His father, Ehtashamuddin Haqqee, wrote short stories, a study of Persian poet Hafez Shirazi, Tarjuman-ul-Ghaib, a translation of Diwan-i-Hafez in verse and assisted Baba-e-Urdu Maulvi Abdul Haq in compiling his Lughat-i-Kabeer (Grand Urdu Dictionary).

== Contribution to Urdu ==
Haqqee published two collections of his poems, Taar-i-Pairahan (1957) and Harf-i-Dilras (1979). He also published ghazals under the title, Dil ki Zuban.

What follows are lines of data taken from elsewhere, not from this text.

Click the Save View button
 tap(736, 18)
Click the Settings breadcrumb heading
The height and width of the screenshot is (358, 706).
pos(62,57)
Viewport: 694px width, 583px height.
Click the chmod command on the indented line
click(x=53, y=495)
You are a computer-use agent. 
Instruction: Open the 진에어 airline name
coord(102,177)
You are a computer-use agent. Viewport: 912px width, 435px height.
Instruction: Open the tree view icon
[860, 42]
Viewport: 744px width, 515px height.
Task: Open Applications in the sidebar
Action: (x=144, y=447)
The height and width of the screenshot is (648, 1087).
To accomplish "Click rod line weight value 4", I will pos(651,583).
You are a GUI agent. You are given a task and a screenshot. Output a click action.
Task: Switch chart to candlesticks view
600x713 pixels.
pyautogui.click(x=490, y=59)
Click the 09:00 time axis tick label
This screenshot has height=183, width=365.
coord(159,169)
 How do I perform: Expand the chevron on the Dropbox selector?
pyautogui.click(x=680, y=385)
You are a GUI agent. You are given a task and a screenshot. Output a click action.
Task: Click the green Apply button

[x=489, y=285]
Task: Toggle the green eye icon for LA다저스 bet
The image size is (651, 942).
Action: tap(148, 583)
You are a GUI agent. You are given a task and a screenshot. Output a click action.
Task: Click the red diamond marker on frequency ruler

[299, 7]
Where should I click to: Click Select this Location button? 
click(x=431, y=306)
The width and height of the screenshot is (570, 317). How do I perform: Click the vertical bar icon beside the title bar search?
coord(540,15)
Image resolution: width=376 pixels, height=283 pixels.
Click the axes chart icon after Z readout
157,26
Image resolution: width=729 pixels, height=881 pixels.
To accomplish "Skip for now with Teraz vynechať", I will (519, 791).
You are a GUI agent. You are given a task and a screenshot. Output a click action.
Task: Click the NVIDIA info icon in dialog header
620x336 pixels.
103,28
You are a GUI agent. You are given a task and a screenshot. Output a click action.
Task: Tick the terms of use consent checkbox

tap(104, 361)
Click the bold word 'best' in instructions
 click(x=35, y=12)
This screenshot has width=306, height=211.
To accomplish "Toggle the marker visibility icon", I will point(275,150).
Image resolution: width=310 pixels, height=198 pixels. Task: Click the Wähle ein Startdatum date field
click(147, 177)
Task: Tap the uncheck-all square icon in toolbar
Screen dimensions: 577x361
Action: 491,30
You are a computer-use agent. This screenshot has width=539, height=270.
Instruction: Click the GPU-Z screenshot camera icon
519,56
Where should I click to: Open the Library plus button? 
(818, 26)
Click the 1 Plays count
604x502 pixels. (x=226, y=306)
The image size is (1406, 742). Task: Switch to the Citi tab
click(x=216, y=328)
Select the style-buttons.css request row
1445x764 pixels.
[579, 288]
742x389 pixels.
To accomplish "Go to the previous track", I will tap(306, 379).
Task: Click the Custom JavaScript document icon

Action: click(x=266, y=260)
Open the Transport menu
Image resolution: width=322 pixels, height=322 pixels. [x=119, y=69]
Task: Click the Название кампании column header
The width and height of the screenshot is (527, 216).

His other publications include:
- Naqd-o-Nigarish (a work of literary criticism)
- Maqalaat-e-Mumtaz
- Shaakhsaanay (Short stories)
- Maqam-e-Ghazal (edited work of Hafiz Hoshiarpuri)
- Nashid-i-Hurriyat
- Nukta-e-Raz (collection of research articles on Urdu poetry)
- Bhagvad Gita (Urdu translation)
- Darpan Darpan (translated poetry from various languages)
- Intikhab-e-Kalam-e-Zafar (a selection of Mughal emperor Bahadur Shah Zafar's poetry)
- Qitaat-e-Tareekh-e-Wafat-e-Ahle-Qalam-wa-Mutaliqeen-e-Ahle-Qalam
- Lisani Masail-o-Lataif (collection of research articles dealing with Urdu poetry)
- Nazr-e-Khusro Pahelian Keh Mukarniyan
- Aaeena-e-Afkar-e-Ghalib
- Nok Jhonk
- Suhaanay Taraanay
- Phool Khilay Hain Rung Birnagay
- Anjaan Rahi (translation of Jack Shaffer's novel Shane)
- Teesri Duniya (translation of essays on politics and economy)
- Soor-i-Israfeel (translation of Bengali poet Qazi Nazrul Islam)
- Khayabaan-e-Pak (anthology of Pakistan's folk poetry of about 40 poets)

His autobiography was serialized in the Urdu journal Afkaar. He also translated Shakespeare's Antony and Cleopatra and Chanakya Kautilya's Arthashastra.

He also wrote other genres of poetry, such as Peheylian, Kehmukarnian, and Qitat-i-Tareekhi.

==As a lexicographer==
In addition to his regular professional duties, he remained associated with the Urdu Dictionary Board for 17 years from 1958 to 1975, compiling a 22-volume dictionary. He compiled two other dictionaries. Farhang-e-Talaffuz is a pronouncing dictionary of Urdu published by the National Language Authority. The Oxford English-Urdu Dictionary is a translation of the eighth and ninth editions of the Concise Oxford English Dictionary.

One of his personal friends was the former Chairman of Pakistan Academy of Letters and National Language Authority, Iftikhar Arif, who remembers him fondly. After his death in 2005, he said that Haqqee had worked diligently and hard most of his life and had a strong belief in the proper use of talaffuz with special emphasis on diction and pronunciation.

==Awards and recognition==
- Sitara-i-Imtiaz (Star of Excellence) by President of Pakistan
- Tamgha-e-Quaid-e-Azam by Ayub Khan (President of Pakistan)

== Death ==
He died from complications of lung cancer in Mississauga, Ontario, Canada while under his daughter's care on 11 October 2005. He was 87. Haqqee left five sons and one daughter. Like his wife, teacher Salma Haqqee, who died exactly two years earlier, he was buried in Mississauga, Canada. His wife was also a well-educated person and also a graduate of Aligarh Muslim University. Being an intellectual herself, she understood Haqqee's passion for his work and was a source of support for him all his married life.